The M81 is earmarked as the rarest Mustang ever put into production, and is the product of an odd tie-up between McLaren and Ford. The car was the first produced under the Special Vehicle Operations (SVO) department set up by Ford in 1980, which tasked McLaren with making the Mustang-name one to be feared again in the sports car industry. The result was a turbo-charged ‘Stang with variable boost control, a maximum of 175bhp and aggressive styling quirks such as a grille-less nose, a low-riding "skirt" spoiler, functional hood scoops, beefed-up fender flares, and BBS alloy wheels. Including the prototype, only ten were ever built- a figure somewhat short of the 250 planned by Ford SVO and agreed by McLaren.
The McLaren F1 GT was the final variant in a long-line of F1’s, and by far the most hardcore. It was built as an answer to Mercedes-Benz and Porsche in the FIA GT Championship. With race cars in the series needing to be based largely on their road-going counterparts, McLaren set to work ahead of the 1997 season by extending the rear bodywork for aerodynamic benefit (hence its ‘Longtail’ nickname), flaring the wheel arches further and adding extra louvers to the front of the car. The result was a car that- minus the massive rear wing, was a racer for the road, built in just three months. McLaren’s hasty work paid off, with the F1 GT taking the chequered flag in five out of the 11 rounds in the FIA GT Championship in ’97. Only three road-going machines were ever made, with the prototype being retained to this day by McLaren and the final two being sold.
The P1 is one of the most advanced supercar's ever put into production, so when McLaren announced that ‘GTR’ was going to join the name, tongues were set wagging.

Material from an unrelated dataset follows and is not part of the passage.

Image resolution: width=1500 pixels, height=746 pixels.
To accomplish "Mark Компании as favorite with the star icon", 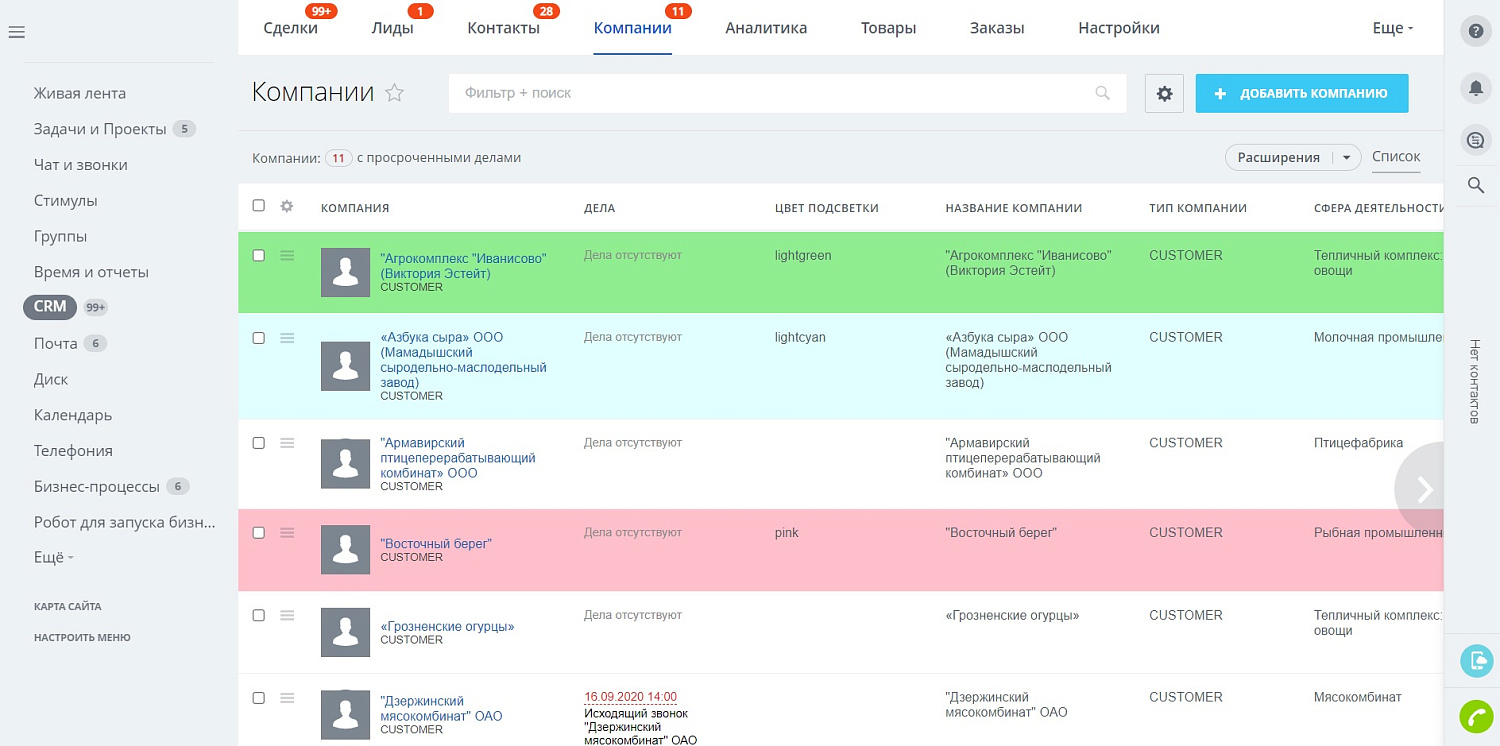I will point(395,93).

Built without the stranglehold of road-going regulations, the P1 GTR is much like the Zonda R in how it stands to be the best a car can be when the best in business get unlimited access to the armoury. The result is 986bhp from the twin-turbo hybrid-engine, Formula 1-style Drag Reduction and Electronic Recovery Systems, a top speed exceeding 200mph and a price tag just shy of £2,000,000. That’s a kit for a car without a tax disk, but can you really put a price on the best a car in 2015 can possibly be?
Much like the GTO name is to Ferrari, ‘Longtail’ (or LT in abbreviated terms) has its roots hearken back to the track. Longtail was the sub-name given to McLaren’s F1 racers of the late ‘90s, and now returns with the 675LT. Wider, lighter, more agile, and more powerful than the 650S it takes its form from, the 675LT features suspension from the P1 supercar, a wider front track, increased spring rates, 10% quicker steering, and an extra 15bhp thanks to a refined engine. Fittingly the car has been developed on the track by none other than Chris Goodwin, one of the drivers who championed the original GTR ‘Longtails’ pre-Millennium, in addition to Bruno Senna, nephew of Ayton. With a top speed of 205mph and 666bhp, the 675LT marks the devilish return of the Longtail name.